** Data under study follows **
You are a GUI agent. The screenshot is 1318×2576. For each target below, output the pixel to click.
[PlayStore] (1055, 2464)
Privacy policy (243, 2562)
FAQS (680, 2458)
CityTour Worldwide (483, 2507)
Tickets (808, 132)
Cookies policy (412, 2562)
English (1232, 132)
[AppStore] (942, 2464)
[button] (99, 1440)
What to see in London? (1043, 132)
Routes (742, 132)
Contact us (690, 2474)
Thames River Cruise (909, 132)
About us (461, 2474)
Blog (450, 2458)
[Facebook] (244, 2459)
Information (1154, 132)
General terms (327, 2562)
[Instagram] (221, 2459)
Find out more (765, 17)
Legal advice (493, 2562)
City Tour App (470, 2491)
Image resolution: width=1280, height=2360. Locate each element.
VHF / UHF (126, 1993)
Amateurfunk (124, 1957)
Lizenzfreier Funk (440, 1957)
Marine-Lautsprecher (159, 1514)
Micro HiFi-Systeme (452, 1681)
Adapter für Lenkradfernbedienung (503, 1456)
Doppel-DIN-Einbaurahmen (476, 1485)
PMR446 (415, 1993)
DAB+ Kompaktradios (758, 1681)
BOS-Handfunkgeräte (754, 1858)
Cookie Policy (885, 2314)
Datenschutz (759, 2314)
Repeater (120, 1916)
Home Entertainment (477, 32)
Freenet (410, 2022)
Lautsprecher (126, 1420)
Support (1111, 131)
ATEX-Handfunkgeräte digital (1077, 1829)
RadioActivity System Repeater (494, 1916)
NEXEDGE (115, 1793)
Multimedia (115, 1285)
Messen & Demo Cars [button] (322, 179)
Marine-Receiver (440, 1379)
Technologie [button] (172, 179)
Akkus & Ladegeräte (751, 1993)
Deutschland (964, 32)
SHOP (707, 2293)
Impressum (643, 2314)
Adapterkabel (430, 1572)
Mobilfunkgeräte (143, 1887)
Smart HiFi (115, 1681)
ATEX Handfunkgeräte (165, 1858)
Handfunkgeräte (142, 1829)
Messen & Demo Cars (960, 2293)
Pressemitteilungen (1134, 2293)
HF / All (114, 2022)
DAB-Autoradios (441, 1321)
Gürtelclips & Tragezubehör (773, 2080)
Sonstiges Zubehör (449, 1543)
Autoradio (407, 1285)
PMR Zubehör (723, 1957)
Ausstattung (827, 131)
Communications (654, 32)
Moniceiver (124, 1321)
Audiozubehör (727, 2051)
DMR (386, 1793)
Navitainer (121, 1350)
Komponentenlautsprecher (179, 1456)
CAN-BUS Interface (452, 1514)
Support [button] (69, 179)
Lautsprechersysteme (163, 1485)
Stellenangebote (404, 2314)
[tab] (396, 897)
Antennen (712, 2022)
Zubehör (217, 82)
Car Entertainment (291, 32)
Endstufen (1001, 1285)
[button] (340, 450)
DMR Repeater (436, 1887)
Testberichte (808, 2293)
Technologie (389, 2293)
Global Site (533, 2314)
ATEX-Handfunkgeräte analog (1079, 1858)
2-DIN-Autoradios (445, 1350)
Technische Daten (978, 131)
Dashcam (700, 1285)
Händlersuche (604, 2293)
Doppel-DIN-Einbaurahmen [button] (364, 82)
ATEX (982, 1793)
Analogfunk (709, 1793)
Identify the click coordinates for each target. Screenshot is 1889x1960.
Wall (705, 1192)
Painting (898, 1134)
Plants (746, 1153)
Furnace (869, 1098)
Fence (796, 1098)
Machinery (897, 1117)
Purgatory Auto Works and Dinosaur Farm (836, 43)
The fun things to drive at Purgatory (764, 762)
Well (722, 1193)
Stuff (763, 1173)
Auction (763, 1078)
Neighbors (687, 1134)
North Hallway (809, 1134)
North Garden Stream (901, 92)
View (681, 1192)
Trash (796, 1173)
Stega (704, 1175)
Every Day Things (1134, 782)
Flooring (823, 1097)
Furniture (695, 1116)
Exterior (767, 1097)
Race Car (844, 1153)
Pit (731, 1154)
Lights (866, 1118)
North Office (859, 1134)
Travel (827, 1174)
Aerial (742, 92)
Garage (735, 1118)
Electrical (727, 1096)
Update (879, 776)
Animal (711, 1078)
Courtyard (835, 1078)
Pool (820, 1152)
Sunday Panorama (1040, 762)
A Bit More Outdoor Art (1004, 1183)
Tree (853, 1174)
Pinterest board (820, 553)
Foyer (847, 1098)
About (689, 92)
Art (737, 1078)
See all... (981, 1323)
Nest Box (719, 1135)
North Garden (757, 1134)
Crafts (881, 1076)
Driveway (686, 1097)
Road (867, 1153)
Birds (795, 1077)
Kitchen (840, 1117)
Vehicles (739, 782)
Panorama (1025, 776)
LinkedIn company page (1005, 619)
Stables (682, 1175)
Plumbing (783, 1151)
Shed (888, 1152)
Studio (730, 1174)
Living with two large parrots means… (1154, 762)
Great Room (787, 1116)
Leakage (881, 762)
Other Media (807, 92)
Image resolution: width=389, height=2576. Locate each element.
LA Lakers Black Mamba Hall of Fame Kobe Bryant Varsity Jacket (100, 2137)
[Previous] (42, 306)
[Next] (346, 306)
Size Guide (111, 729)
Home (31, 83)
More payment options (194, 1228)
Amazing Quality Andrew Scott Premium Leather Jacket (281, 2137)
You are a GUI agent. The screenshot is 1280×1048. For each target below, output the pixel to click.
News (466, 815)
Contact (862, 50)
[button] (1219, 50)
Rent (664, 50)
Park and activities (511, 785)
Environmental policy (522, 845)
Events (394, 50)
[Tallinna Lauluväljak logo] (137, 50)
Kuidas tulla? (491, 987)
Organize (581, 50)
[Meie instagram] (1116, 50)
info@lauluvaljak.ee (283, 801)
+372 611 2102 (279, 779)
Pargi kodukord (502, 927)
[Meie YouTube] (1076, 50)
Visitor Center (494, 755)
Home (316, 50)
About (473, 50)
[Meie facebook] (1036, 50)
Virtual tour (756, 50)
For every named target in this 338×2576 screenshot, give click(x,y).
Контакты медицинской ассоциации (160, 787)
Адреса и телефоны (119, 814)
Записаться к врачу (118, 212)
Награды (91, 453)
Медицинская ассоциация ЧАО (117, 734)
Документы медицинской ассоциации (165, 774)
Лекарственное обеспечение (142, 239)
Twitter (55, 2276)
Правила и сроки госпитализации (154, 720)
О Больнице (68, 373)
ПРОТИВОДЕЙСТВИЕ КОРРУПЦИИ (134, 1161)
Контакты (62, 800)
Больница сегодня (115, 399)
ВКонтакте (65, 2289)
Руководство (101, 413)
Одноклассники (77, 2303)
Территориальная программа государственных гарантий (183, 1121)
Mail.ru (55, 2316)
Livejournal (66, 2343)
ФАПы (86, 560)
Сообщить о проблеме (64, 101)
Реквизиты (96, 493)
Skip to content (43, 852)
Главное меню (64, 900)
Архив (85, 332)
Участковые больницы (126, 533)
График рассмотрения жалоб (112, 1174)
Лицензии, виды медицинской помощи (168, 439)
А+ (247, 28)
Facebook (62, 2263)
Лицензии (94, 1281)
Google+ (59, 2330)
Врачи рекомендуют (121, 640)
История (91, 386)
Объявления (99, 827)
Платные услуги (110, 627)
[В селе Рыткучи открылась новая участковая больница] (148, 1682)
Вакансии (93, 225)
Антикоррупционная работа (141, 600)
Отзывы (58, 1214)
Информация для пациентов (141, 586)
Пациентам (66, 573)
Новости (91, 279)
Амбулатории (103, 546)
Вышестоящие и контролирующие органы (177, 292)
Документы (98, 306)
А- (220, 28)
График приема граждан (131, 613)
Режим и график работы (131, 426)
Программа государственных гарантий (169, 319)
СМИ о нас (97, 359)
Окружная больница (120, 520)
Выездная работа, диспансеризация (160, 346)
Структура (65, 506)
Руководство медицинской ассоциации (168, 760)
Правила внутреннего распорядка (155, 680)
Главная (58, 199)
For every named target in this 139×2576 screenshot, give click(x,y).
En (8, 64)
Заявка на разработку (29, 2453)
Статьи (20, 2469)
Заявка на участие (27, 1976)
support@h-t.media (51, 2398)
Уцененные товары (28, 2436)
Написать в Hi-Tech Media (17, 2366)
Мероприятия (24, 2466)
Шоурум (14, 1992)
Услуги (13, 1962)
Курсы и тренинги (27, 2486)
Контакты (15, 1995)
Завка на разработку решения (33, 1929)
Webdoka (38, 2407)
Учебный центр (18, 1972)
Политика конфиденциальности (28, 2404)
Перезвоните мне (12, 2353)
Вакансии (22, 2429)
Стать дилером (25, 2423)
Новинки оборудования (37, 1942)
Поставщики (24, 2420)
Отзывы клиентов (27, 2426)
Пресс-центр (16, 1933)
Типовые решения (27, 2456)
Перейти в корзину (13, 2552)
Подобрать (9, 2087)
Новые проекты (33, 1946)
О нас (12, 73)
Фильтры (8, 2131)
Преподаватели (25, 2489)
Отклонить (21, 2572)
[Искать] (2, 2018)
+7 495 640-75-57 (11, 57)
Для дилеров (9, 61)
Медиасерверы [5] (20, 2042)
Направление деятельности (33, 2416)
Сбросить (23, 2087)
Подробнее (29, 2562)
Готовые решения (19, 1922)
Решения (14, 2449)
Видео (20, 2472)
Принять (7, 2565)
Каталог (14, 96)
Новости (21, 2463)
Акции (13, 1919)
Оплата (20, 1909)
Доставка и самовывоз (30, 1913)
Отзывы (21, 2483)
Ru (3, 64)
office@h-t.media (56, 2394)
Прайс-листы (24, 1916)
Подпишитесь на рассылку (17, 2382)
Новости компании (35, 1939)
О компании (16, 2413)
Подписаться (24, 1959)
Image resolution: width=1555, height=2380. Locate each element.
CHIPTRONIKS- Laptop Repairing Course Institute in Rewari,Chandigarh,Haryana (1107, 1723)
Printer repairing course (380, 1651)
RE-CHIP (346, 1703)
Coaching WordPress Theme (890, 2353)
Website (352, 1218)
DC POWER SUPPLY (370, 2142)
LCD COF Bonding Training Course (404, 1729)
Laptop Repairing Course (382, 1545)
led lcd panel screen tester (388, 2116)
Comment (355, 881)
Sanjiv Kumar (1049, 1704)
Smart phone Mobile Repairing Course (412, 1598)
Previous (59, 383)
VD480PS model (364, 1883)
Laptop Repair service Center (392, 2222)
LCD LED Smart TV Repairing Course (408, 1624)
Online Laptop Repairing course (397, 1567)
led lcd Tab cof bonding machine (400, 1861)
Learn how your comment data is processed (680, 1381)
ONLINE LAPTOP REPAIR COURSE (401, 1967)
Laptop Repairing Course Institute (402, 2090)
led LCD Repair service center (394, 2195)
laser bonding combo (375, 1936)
** End of Data under study **
» Work task
Pull out each line of the records holding the string "гарантий".

» Task result
Территориальная программа государственных гарантий (183, 1121)
Программа государственных гарантий (169, 319)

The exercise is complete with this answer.